───── PROVIDED TEXT
3. Denying the dangers of the gay lifestyle
When Bloomberg last January reported that gonorrhea and syphilis are rising significantly in the United States, mainly among homosexual men, it opened by saying the problem was something “the government said is linked to inadequate testing among people stymied by homophobia and limited access to health care.” Quoting a Centers for Disease Control and Prevention official and an epidemiologist, Bloomberg suggested that “homophobia” was the major cause behind the rise in these two sexually transmitted diseases. Not until the final paragraph did the news organization mention a rise in “unprotected sex among gay men.” Bloomberg gets a spot on this list for helping perpetuate the myth that the high risks of mental illness, sexually transmitted diseases, and substance abuse among homosexual men and women are mostly due to oppressive societal attitudes rather than the gay lifestyle itself.
4. Searching for extraterrestrials
Researchers over at the SETI Institute continue to scan outer space for radio signals or other signs of aliens, although no evidence for extraterrestrial intelligence—or life, for that matter—has turned up outside of abduction conspiracy circles. David Black, who became president of the institute in April, said SETI researchers are interested in looking not just at the heavens but also at social interactions on Earth to “figure out what they might tell us about alien life. How long will we survive? How would we interpret a message? Should we send a message, or is that inviting danger?”
──────────
───── EXERCISE DATA
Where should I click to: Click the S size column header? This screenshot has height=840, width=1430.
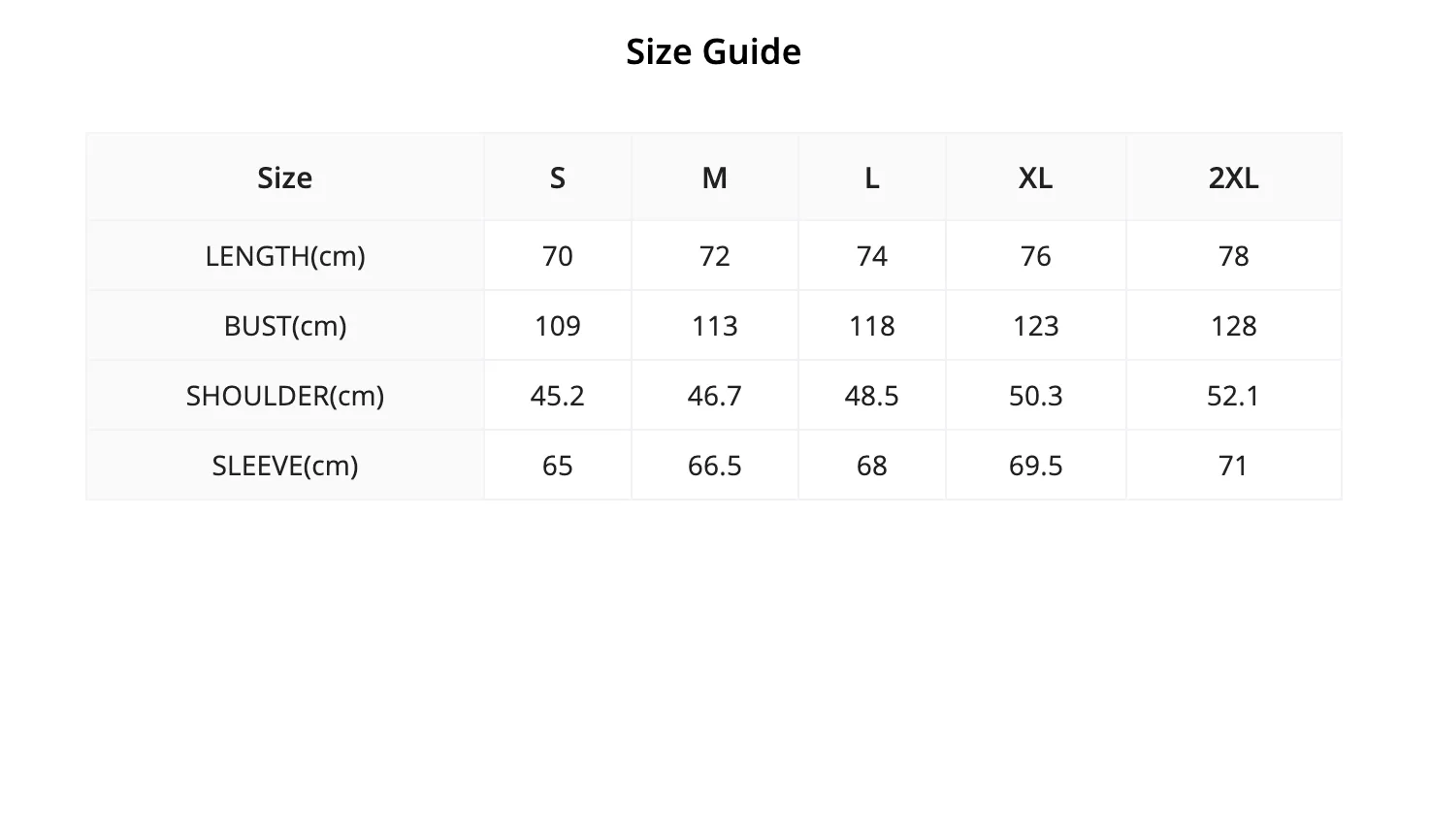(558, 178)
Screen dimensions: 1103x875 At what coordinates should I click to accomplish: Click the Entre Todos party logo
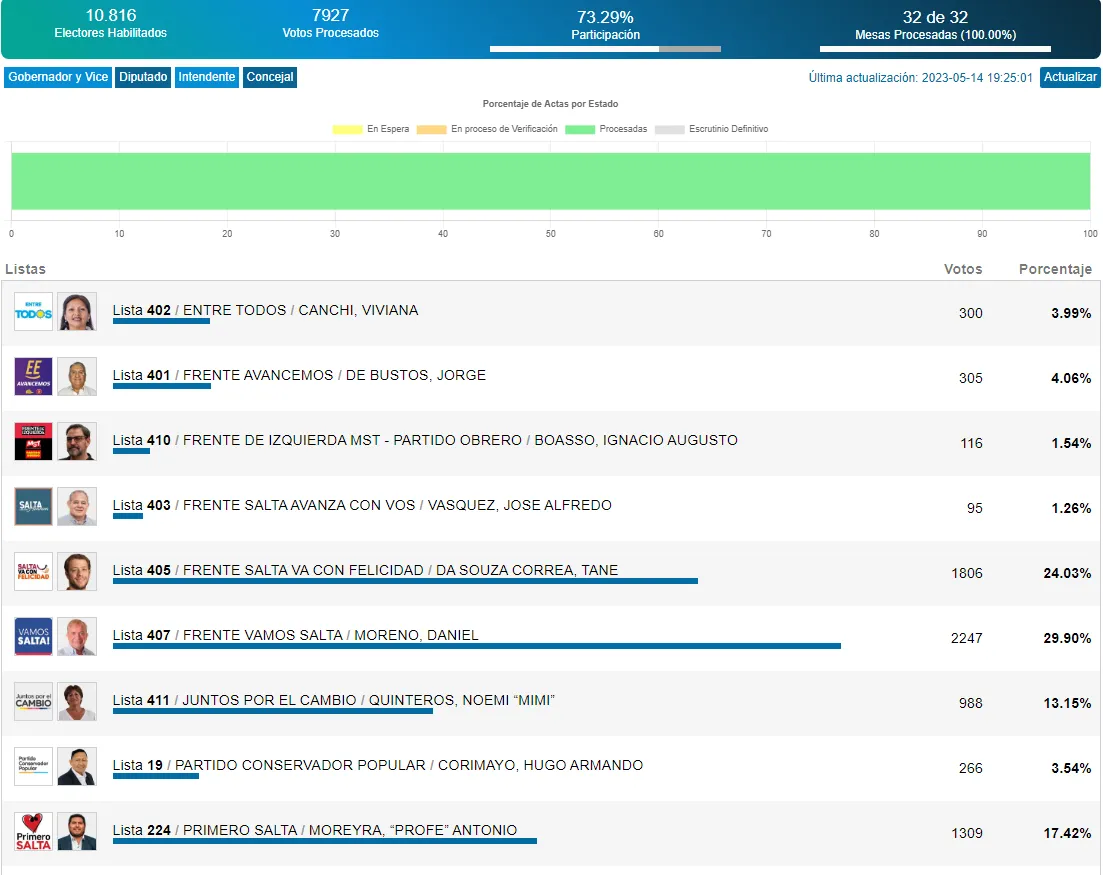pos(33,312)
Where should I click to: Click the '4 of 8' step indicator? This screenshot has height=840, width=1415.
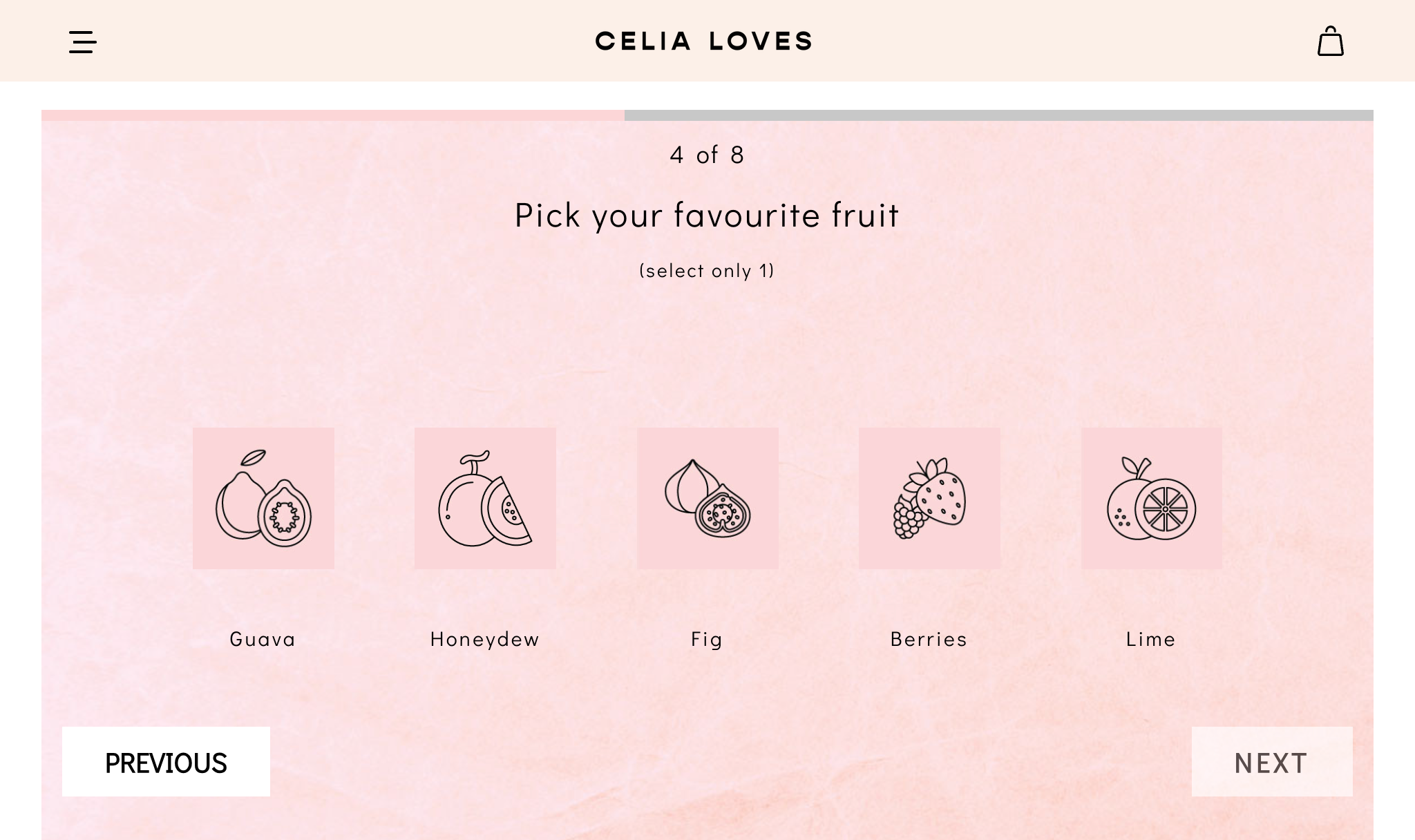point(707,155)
──────────
───── EXERCISE DATA
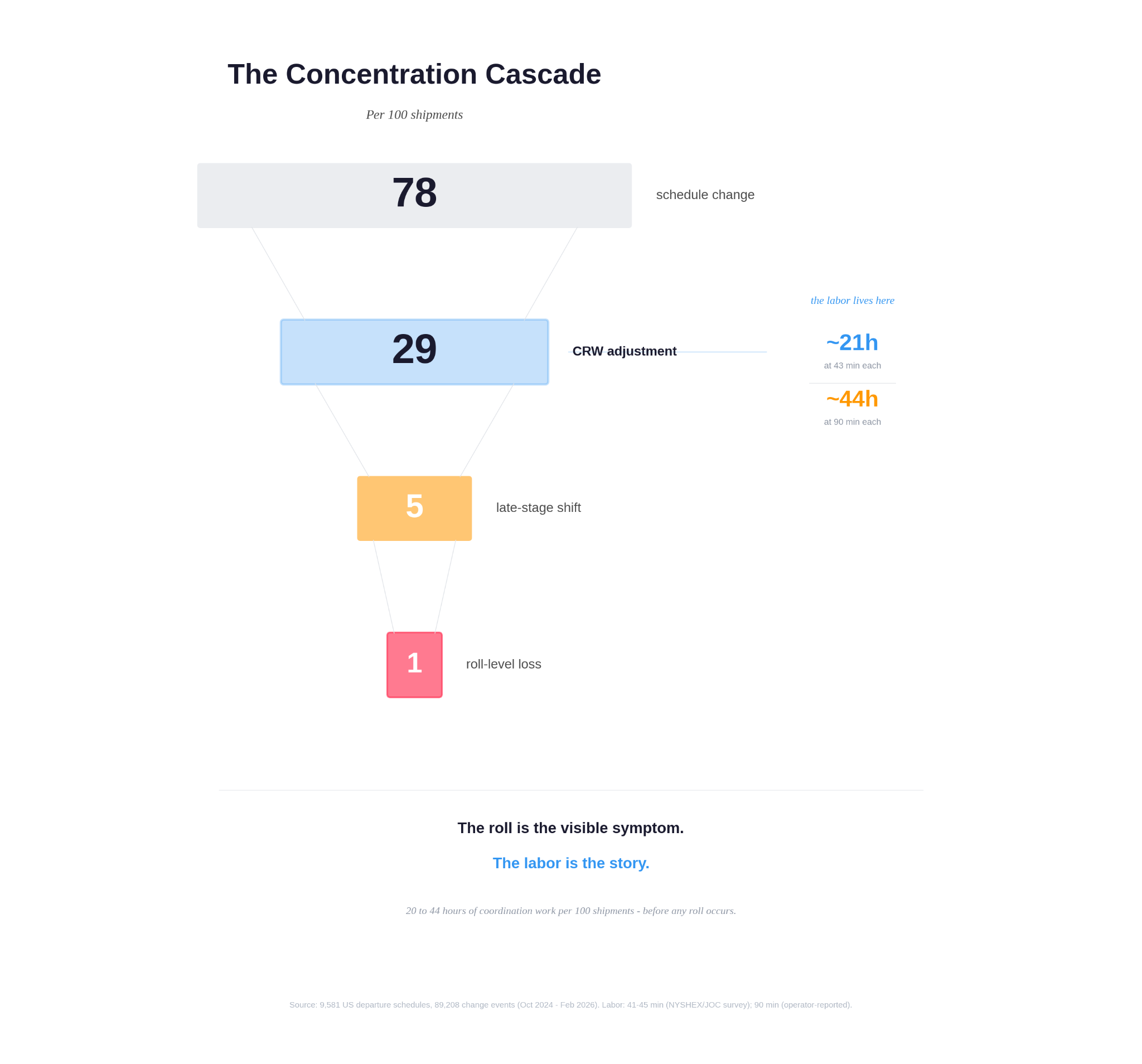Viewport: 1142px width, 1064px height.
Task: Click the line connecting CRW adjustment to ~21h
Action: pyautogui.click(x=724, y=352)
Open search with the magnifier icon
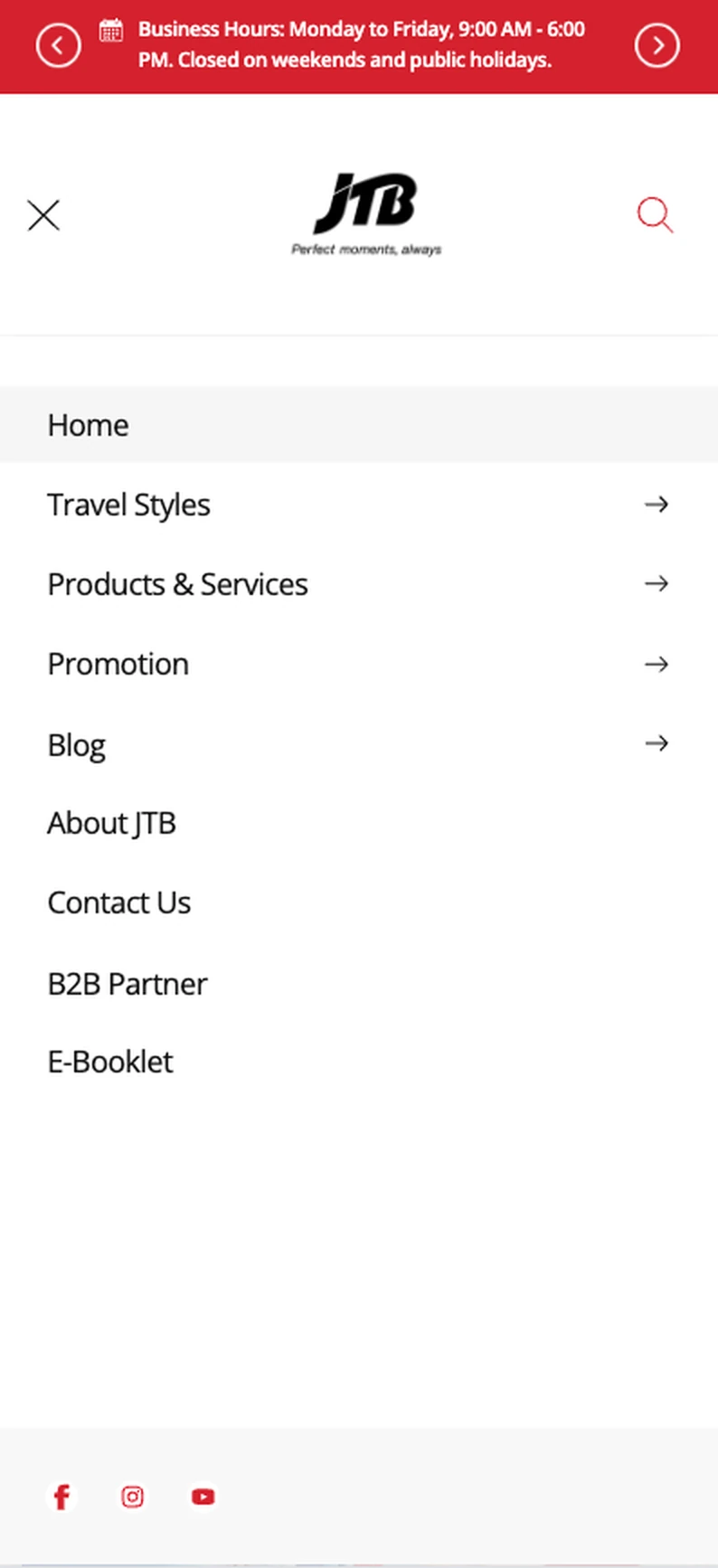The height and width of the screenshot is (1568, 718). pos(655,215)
──────────
YOUR OBJECTIVE — Pick up the numbered list above, the one whose last item is about the search for extraterrestrials, and continue it from the end of that item.

REPLY TO THE EXERCISE —
5. The “overpopulation” crisis
Speaking of Earth, both Newsweek and the Proceedings of the National Academy of Sciences published articles recently bewailing the number of humans on the planet—a worry that has plagued us since Thomas Robert Malthus invented it in 1798. Newsweek suggested more abortion and contraception was the solution, and the PNAS writers even complained a World War III wouldn’t be deadly enough to solve the impending “overpopulation” crisis. Yet, experience has shown over and over that scientific ingenuity has provided solutions to problems of food supply. It is wars and regional conflicts, political oppression, and poverty that result in malnourishment, not a shortage of available food. People are a source of wealth, not a drain on it. In Europe, economies are stagnating because of the low birthrate.
6. Gender as a social construct
The all-women’s Holyoke College in South Hadley, Mass., blazed a new trail in September by establishing a new policy for transgender students. It became the first U.S. women’s school to permit the enrollment of “self-identified women”—meaning students who claim to be transgender without any doctor’s letter or other legal documentation to back it up. Under this policy, a male can enroll as long as he feels himself to be a woman at the time, no questions asked. At Holyoke, gender is no longer based on DNA but on a social construct.
7. The imaginative multiverse theory
“There doesn’t seem to be anything unique about the event we call the big bang,” theoretical physicist Frank Wilczek, from the Massachusetts Institute of Technology, said recently. “It is a reproducible event that could and would happen again, and again, and again.” Wilczek was defending multiverse theory—the idea, espoused by some scientists, that there are multiple universes, not one. Problem is, there’s no convincing scientific evidence for a multiverse, or any way of disproving one. Multiverse theory closes out our anti-science list for having a bigger basis in imagination than evidence.